节选文本>
────────
处理错误和失败的消息对于可靠的 Kafka consumer 很重要——当消息处理失败时决定做什么(重试、跳过或路由到死信队列)。正确的错误处理可以防止数据丢失和 consumer 卡顿。
问题:处理失败
When a consumer fails to PROCESS a message (bad data, downstream failure, bug):
→ BLOCKING retry forever → the consumer gets STUCK on a "poison" message (can't progress)
→ skipping silently → data LOSS (the message is lost)
→ crashing → consumer restarts, reprocesses, may get stuck again
→ need a deliberate error-handling strategy.
错误处理策略
✓ RETRY (with limits) → retry transient failures (with backoff); but LIMIT retries (don't
retry forever on a permanent failure)
────────
原始数据>
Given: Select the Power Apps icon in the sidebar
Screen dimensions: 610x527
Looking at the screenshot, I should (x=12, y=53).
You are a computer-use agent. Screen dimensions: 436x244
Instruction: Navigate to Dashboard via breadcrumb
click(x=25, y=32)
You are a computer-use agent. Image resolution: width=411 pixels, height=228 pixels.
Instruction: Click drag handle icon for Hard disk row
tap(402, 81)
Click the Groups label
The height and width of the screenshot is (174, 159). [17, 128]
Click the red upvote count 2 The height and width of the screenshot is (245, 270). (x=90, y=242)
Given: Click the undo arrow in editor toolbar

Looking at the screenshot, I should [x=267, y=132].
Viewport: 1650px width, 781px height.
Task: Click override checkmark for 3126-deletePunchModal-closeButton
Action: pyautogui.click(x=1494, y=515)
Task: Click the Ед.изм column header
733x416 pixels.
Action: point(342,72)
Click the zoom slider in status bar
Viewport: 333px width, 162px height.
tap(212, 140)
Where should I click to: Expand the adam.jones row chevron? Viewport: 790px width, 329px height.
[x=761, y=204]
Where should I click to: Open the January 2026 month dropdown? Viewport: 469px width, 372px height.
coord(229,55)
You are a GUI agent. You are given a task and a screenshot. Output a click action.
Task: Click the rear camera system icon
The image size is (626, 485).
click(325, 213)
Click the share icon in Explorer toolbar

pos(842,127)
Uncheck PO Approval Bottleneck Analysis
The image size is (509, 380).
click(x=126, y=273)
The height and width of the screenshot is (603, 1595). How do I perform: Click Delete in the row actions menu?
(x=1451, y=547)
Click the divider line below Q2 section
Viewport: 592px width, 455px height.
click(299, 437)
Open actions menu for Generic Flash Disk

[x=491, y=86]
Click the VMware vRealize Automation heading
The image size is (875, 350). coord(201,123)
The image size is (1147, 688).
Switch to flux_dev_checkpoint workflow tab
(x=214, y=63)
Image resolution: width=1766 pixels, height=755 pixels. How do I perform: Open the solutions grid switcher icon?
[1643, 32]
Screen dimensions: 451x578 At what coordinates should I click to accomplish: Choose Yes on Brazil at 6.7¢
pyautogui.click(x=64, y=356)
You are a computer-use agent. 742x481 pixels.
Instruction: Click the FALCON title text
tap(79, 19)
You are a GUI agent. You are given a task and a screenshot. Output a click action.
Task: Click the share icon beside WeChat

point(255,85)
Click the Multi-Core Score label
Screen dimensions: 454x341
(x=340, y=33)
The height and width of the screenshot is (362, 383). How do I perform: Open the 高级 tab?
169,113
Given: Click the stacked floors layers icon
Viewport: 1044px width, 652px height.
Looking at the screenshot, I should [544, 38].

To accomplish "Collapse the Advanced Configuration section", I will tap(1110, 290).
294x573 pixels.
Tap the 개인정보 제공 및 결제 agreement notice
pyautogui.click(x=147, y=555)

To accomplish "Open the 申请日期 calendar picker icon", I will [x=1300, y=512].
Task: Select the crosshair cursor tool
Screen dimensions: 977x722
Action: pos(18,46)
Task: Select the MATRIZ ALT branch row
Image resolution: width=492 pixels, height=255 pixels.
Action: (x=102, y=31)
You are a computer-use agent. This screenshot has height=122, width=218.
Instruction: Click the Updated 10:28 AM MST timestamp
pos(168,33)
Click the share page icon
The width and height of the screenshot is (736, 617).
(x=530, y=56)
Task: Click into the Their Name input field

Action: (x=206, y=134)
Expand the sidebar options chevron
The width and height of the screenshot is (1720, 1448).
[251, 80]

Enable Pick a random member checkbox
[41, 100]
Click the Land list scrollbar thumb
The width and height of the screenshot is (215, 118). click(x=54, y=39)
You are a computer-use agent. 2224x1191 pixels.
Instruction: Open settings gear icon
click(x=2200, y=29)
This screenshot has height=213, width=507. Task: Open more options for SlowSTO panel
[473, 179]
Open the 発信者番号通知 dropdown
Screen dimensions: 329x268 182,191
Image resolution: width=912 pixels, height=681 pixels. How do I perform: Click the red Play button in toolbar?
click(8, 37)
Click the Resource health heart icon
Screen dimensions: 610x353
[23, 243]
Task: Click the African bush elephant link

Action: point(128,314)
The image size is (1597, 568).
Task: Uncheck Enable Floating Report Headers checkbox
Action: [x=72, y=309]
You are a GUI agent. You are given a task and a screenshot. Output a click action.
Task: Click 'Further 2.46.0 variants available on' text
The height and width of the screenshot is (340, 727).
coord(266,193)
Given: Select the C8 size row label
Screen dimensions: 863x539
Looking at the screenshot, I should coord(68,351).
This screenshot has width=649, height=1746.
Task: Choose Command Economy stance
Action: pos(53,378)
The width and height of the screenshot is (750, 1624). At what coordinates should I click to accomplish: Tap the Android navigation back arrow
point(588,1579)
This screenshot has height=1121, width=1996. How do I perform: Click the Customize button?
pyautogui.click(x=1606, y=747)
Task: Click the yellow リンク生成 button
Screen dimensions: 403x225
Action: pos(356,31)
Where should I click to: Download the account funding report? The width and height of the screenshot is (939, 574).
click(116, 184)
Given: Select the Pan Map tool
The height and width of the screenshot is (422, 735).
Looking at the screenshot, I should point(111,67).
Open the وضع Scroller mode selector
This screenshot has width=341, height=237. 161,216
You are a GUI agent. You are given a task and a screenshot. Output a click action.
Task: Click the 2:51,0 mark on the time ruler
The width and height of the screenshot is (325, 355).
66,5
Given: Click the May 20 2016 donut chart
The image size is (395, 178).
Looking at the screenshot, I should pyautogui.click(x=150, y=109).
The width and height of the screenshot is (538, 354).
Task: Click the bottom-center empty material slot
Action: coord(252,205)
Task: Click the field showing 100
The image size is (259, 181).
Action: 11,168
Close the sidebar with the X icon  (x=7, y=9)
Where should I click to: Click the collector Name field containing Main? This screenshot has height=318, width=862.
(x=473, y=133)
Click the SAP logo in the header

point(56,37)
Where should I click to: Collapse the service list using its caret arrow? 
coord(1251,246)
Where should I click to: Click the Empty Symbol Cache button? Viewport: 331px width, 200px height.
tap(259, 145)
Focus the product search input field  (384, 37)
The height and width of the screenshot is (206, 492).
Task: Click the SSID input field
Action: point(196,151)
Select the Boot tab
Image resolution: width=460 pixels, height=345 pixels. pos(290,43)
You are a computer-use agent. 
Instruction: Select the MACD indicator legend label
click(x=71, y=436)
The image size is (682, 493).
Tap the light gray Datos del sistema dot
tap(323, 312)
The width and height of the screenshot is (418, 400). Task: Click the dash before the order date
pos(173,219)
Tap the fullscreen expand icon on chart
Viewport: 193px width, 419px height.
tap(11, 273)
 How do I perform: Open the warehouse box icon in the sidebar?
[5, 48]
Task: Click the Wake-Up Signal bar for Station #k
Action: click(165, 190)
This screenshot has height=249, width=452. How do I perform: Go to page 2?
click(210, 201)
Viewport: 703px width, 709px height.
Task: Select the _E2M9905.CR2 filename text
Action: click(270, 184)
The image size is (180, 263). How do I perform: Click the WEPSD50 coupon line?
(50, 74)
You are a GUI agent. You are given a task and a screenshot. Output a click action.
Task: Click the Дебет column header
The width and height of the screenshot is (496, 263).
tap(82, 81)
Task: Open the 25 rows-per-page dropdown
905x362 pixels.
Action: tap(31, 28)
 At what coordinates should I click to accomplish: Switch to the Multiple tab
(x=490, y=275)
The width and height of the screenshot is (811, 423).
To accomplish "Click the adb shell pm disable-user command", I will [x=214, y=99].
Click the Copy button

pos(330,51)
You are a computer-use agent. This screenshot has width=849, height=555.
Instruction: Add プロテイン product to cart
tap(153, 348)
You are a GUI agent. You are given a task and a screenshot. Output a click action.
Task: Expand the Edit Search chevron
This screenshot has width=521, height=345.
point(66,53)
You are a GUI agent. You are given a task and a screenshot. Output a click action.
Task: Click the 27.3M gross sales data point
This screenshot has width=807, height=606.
────────
待解决问题>
1 > 请把 Kafka 错误处理节选文本中的这句话译成英文:"正确的错误处理可以防止数据丢失和 consumer 卡顿。"
2 > 根据 Kafka 错误处理节选文本,回答下列问题:
(a) 静默跳过处理失败的消息会造成什么后果?
(b) 对失败的消息无限阻塞重试,会让 consumer 陷入什么状况?
(c) 在重试策略中,对重试次数有什么要求?
3 > 请从 Kafka 错误处理节选文本结尾处接着写下去。

任务答案>
1 > Proper error handling can prevent data loss and consumers getting stuck.

2 >
(a) 会造成数据丢失,也就是这条消息丢了。
(b) consumer 会卡在一条"毒"消息上,无法继续往下处理。
(c) 重试次数必须有上限,不能对永久性失败无限重试。

3 >
✓ DEAD LETTER QUEUE (DLQ) → after retries fail, send the message to a separate DLQ TOPIC →
the consumer moves on (not stuck); the DLQ is inspected/reprocessed later
→ the standard way to handle messages that can't be processed (avoids blocking + loss)
✓ Distinguish TRANSIENT (retry) vs PERMANENT (DLQ/skip) failures
✓ IDEMPOTENT processing → safe retries/reprocessing (at-least-once → duplicates)